** Information shown follows **

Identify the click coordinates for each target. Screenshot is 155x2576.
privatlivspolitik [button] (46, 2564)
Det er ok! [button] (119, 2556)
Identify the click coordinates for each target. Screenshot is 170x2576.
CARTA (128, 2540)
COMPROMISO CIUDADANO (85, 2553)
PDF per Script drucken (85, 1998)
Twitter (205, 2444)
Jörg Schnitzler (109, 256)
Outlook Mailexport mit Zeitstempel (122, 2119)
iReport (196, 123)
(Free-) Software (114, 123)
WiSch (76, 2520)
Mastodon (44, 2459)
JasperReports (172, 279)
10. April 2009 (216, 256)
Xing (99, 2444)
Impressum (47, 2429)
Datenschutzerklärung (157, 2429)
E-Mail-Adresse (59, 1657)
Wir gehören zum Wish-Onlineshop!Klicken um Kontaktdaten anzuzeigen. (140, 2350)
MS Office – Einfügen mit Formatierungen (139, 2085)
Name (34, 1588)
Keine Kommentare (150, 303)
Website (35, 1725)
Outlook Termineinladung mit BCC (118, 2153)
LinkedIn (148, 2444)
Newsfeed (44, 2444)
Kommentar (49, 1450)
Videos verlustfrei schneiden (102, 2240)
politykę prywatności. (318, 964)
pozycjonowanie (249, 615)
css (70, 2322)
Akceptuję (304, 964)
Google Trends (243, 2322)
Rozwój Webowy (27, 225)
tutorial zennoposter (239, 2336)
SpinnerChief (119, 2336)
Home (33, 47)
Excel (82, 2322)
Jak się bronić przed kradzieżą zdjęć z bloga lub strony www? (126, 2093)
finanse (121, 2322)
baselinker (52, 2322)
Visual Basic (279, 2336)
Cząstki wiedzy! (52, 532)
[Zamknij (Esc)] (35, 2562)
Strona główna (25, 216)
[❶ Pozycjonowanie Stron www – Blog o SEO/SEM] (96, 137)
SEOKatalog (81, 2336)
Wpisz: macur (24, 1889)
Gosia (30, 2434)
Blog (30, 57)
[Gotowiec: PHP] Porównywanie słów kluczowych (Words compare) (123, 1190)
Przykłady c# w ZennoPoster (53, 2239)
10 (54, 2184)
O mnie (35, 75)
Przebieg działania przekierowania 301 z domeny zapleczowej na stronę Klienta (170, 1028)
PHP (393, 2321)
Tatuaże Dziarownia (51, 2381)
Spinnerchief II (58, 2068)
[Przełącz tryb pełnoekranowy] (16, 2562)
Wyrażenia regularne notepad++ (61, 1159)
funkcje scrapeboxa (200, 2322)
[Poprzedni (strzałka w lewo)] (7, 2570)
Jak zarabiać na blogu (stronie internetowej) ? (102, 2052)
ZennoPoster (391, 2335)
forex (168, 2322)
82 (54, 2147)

** End of Information shown **

What to produce. In the entries above, find the line with "PDF per Script drucken (85, 1998)" and the line with "E-Mail-Adresse (59, 1657)", then set down exactly those two and every line between them, nothing else.

Answer space.
PDF per Script drucken (85, 1998)
Twitter (205, 2444)
Jörg Schnitzler (109, 256)
Outlook Mailexport mit Zeitstempel (122, 2119)
iReport (196, 123)
(Free-) Software (114, 123)
WiSch (76, 2520)
Mastodon (44, 2459)
JasperReports (172, 279)
10. April 2009 (216, 256)
Xing (99, 2444)
Impressum (47, 2429)
Datenschutzerklärung (157, 2429)
E-Mail-Adresse (59, 1657)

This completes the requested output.